How are you Getting Better at Getting Better?

Posted by Dean Harms on Apr 28, 2020 2:56:20 PM

improve

It’s 2020 - a year we will never forget.  The Coronavirus pandemic is unprecedented in its economic and social impacts.  We’ve seen nothing like it and hope to never see it again.  And now that we are in this and expecting to soon get on the other side of this, many questions surround what the new normal is going to look like.

While the social impact of this event has caused most of America to “shelter-in-place,” the economic impact has disrupted supply chains, slowed, stalled or stopped businesses, created layoffs, furloughs and pay cuts.  Consumer spending is slowing, demand is softening, and the continued impact will be felt for months to come.  Nothing like it?  But wait, let’s pause and turn the clock back to 2008/2009 when we endured a bit of disruption caused by the Stock Market Crash of 2008 followed by the housing market collapse.  For many businesses, it created a 25% reduction almost overnight in revenue which resulted in layoffs, pay cuts, disrupted supply chains, foreclosures and bankruptcies with ripple effects that lasted for months.  So, we got hit in 2008 and now 12 years later, we got hit again.  The question is, did we learn from 2008 and adjust our businesses to weather through disruption events?  Or did we return to business as usual, enjoy the gains and financial prosperity of the last few years and then see it wiped away in a month?  Did we move forward in 2008?  How are we going to move forward from 2020?  Have we done anything to get better at getting better?
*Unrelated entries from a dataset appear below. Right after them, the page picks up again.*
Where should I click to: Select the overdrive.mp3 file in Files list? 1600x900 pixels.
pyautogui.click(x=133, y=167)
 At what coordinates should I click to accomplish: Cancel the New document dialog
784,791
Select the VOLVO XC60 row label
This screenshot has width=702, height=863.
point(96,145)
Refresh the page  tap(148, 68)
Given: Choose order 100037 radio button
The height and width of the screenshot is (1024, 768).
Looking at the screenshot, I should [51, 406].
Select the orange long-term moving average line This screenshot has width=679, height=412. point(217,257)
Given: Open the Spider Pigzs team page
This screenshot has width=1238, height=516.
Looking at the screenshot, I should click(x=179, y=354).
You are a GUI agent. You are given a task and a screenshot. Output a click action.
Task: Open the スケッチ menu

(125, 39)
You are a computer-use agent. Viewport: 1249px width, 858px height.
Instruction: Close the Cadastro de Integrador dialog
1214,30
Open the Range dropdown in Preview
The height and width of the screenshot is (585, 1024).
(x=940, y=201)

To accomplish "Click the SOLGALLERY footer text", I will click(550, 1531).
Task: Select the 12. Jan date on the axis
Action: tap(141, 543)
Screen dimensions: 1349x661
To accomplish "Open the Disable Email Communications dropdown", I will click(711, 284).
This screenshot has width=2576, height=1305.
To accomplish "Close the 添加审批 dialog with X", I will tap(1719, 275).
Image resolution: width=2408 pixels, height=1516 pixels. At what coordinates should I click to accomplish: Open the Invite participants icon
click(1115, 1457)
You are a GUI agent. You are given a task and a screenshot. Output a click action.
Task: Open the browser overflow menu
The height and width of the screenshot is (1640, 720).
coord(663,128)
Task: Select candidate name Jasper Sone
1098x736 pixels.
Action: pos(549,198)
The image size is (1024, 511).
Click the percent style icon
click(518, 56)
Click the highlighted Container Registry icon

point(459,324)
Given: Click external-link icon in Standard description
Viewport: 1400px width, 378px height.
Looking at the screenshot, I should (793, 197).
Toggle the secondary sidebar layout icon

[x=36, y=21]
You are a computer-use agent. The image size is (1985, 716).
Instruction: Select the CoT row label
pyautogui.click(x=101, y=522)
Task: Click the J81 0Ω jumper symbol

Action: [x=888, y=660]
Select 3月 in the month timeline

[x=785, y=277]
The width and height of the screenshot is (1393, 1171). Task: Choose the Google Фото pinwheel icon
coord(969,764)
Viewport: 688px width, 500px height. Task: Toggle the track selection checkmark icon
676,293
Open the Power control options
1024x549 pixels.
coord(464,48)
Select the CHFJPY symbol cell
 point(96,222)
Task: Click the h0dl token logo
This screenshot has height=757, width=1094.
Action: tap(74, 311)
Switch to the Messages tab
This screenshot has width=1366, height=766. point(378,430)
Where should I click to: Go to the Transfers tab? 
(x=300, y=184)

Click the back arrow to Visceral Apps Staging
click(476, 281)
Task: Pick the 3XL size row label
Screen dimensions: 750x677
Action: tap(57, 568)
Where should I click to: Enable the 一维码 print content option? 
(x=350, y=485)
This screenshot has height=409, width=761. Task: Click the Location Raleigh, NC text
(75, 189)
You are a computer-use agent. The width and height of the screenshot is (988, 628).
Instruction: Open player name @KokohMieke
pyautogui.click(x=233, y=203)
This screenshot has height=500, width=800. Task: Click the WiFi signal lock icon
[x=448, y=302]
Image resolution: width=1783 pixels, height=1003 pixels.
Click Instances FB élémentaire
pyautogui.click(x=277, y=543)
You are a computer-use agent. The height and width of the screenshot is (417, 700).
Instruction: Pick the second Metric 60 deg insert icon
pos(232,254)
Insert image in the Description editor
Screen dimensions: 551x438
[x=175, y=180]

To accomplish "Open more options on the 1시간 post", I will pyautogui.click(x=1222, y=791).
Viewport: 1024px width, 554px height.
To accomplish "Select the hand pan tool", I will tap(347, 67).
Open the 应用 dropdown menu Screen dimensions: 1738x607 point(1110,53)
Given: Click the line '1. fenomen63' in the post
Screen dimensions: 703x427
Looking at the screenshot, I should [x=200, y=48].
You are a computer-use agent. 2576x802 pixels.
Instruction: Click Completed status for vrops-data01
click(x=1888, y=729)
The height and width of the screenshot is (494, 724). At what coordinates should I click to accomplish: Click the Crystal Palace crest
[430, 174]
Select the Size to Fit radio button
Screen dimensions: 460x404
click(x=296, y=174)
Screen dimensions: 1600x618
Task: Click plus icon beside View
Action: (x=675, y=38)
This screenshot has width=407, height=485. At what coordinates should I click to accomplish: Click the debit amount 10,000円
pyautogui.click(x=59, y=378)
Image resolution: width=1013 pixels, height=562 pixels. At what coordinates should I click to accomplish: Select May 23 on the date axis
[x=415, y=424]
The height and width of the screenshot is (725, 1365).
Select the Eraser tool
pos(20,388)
Many organizations are structured around operations, finance, and sales.  Sales creates and brings in the demand, operations processes that demand (products and services) and finance takes care of the money.  Then there are external pressures applied that drive the need for improved efficiency, throughput, quality and cost reductions to name a few.  To address this pressure, many have applied continuous improvement efforts.  In the context of the Lean methodology, continuous improvement seeks to improve every process in your company by focusing on enhancing the activities that generate the most value for your customer while removing as many waste activities as possible.  For the most part, this has been a focus on operations to include 5S workplace organization, process flow, facility layouts, quality, inventory control and a focus on workforce and skills development.  These are all good activities that can have a significant impact.  Since 2008, there has been much effort applied; through that application did you get better at getting better?  Did the continuous improvement efforts take hold and drive improvement?  Or did things level back out around sales, operations, and finance?  How did that prepare you for the COVID-19 crisis or did it feel a lot like 2008?  And if 2020 feels a lot like 2008, what do we do now?  How do we move forward knowing that business has cycles and this is going to come again in some shape or form?  Is there a new normal? Is there a better way?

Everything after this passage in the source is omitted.